Debunking a campaign that stock market was the playfield for a select few, India's largest exchange NSE has said that the country was way behind the US in terms of large investors or brokers dominating the bourses.
Seeking to set the record straight in the face of a 'misleading' campaign, NSE CEO & MD Ravi Narain has written to the Prime Minister's Office and other authorities stating that the bourse was working hard to create an awareness and rope in retail investors to the extent possible.
The letter follows reports suggesting that Indian stock market was shallow and trading was largely concentrated among a few large investors, which started flowing in after the government earlier this month informed the Parliament about trading pattern at NSE in first quarter of 2010-11.
The Parliament was informed that the top 25 trading members of NSE accounted for 42 per cent of cash equity and 43 per cent of equity stock derivatives turnover in the period.
Facing allegations that it was not doing enough for growth of capital markets beyond large investors, NSE, according to sources, informed the authorities that over one-third of taxpayers were participating in the market through it.
In the letter, also addressed to officials in Finance Ministry, Planning Commission, SEBI and RBI among others, Narain has said that large players' dominance in Indian markets was less than developed markets such as the US also.
NSE is the country's top stock exchange in terms of trading volumes, while its older rival BSE comes a distant second in terms of business size despite having larger number of listed companies.
NSE has been accused of being monopolistic by its new rival MCX-SX, which is fighting a legal battle against market regulator SEBI over delay in approval to begin stocks trading.
In his letter, Narain said that it had submitted the data on trading activity in response to a question by a Member of Parliament, but some misleading reports have "selectively quoted data from the above submission to try and denigrate the growth and development of capital markets in India."
On the contrary, NSE said, it was taking various steps to bring in retail investors from across the country and has succeeded to a large extent in these efforts.
"In India, about 3.3 crore people paid income tax for the financial year 2008-09. Of these, a remarkable 1.2 crore people invest through the NSE," Narain said, adding that it was also being ensured that "right kind of money is invested in the markets by people who can afford to do so."
Besides, a large number of retail investors participate in markets indirectly through mutual funds and insurance schemes, NSE said, adding that "LIC, one of the most trusted icons of the middle class, invests through the NSE".
NSE also said that retail participation has gone up considerably in recent years, as evident from the average trade size declining from Rs 1,12,000 in 1996-97 to just Rs 23,000 in first quarter of 2009-10. "Retail investors invest in small amounts compared to institutional investors.
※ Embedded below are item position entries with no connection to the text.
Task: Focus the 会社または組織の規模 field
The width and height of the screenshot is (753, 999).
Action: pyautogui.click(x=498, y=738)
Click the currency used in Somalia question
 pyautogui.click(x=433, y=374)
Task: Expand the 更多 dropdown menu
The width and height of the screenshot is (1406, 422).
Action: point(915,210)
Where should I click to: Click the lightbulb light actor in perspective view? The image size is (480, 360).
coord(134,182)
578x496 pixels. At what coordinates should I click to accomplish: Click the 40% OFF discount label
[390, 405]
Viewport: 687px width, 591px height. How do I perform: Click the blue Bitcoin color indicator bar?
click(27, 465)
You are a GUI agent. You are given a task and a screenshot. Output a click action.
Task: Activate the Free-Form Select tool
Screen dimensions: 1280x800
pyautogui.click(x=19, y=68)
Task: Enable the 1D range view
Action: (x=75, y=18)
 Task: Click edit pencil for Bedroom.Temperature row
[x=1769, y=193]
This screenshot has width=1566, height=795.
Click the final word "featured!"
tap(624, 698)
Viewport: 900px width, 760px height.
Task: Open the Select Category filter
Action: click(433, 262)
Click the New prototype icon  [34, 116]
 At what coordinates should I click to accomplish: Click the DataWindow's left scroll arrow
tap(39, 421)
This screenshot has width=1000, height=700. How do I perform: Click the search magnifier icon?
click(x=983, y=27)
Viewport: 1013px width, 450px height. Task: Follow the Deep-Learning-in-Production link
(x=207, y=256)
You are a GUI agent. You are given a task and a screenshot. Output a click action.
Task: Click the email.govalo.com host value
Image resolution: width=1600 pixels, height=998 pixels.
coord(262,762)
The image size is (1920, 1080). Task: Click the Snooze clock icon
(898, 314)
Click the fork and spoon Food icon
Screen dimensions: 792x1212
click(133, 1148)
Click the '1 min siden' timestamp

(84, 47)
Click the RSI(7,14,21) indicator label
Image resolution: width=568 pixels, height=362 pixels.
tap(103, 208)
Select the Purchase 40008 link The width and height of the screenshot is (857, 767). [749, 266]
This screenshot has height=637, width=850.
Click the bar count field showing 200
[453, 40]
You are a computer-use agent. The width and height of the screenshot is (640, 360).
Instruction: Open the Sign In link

NSE's average trade size is among the lowest from stock exchanges across the world."
Narain said that NSE was giving high importance to investor education and awareness.
On reports that "Indian capital market growth was skewed, based on the contribution of a top few clients in the total trading activity," Narain said that it was natural for large institutional invetors to be major contributor to the total volumes in any market.
"When we consider that money invested by these institutional players is also made up of contributions from a large retail investor population, it becomes clear that the client base is by no means modest," he said.
On NSE, the top 10 brokerage firms contribute about 24 per cent of total trading, as against 38 per cent on the NYSE (New York Stock Exchange) and 66 per cent on each of Bursa Malaysia and Johansesburg, he said.